SACRAMENTO — The award of almost $2 million in state grants to speed up the development of an AIDS vaccine was announced Saturday by Gov. George Deukmejian, who said, "We must find a cure for this presently incurable disease."
In his weekly radio speech, the governor said by 1991 an estimated 50,000 Californians will have AIDS and 34,000 will have died from a disease that was virtually unknown 10 years aso.
The $2 million in state funds to find an AIDS vaccine will go to two Northern California-based biotechnology companies chosen by competitive bids under provisions of a state law that swept through the Legislature last year. Assemblyman William J. Filante (R-Greenbrae), a physician, sponsored the statute.
Selected by Panel
The firms are the Chiron Corp. of Emeryville, which will receive $1.55 million, and Becton Dickinson Monoclonal Center Inc., of Mountain View, which will receive $393,000.
The two companies were selected by an AIDS Vaccine Research and Development Committee, headed by Dr. Ken Kizer, director of the state Department of Health Services. It also includes Dr. Jonas Salk, who discovered the anti-polio vaccine.
The law provides for a total of $4 million in state grants to promote the development of an AIDS vaccine.
"California is the only state that provides this kind of incentive to manufacturers to develop an AIDS vaccine," the governor said, who called it "another example of our state's leadership in addressing the AIDS crisis."
Another 1986 law by Assemblyman John Vasconcellos (D-Santa Clara) calls for $6 million in appropriations for testing of the anti-AIDS vaccine once it is developed. It also specifies liability limitations for vaccine producers and guarantees that the state will purchase doses of an approved vaccine if the manufacturers cannot find a market for their product.
Deukmejian emphasized that the state will spend a total of $63 million this year for AIDS research, treatment, education, testing and care, which is double the amount spent for the same purposes last year.
"California's commitment to fighting AIDS far exceeds that of any other state," he said. "In fact, we spend more for research, education and health care than the next 10 states with the highest AIDS caseloads combined."
The governor recently signed into law bills to allow the state to test experimental AIDS drugs in human beings, but cautioned that the state will not attempt to supplant the federal Food and Drug Administration's authority to license new drugs.

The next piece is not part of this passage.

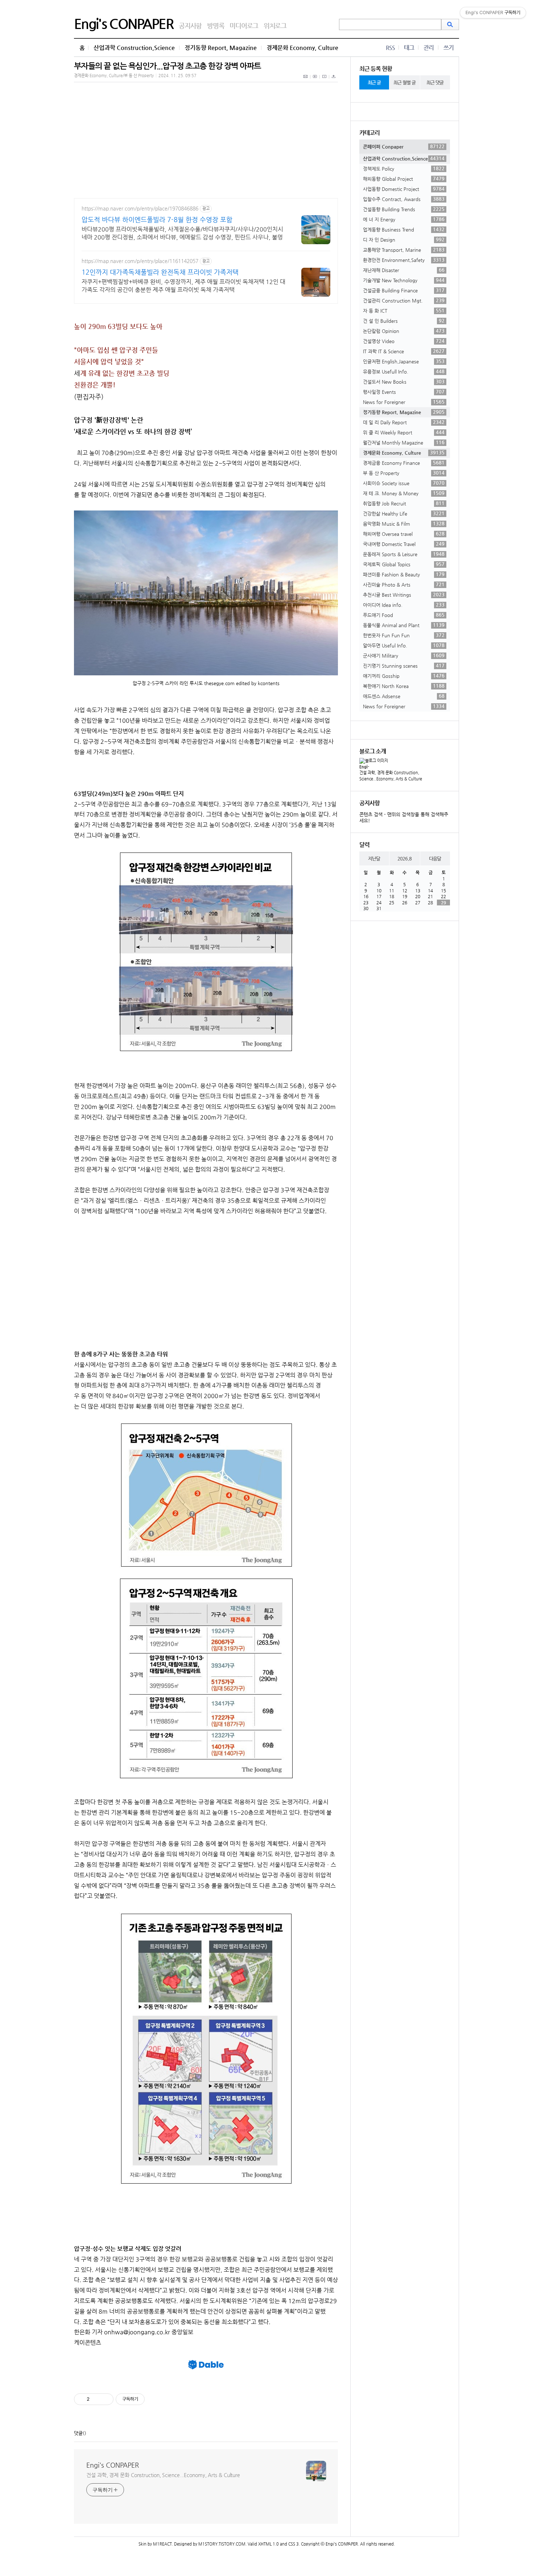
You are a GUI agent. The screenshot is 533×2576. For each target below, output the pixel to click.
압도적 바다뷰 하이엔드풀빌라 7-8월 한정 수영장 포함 (157, 219)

He also signed other bills to allow doctors to disclose AIDS test results to an individual's spouse and require AIDS tests to be offered to applicants for marriage licenses.
But Deukmejian vetoed measures designed to raise an estimated $150 million for AIDS research by offering a tax credit to private donors, require schools to show AIDS prevention videotapes to junior and senior high school students and make AIDS tests more readily available on college campuses.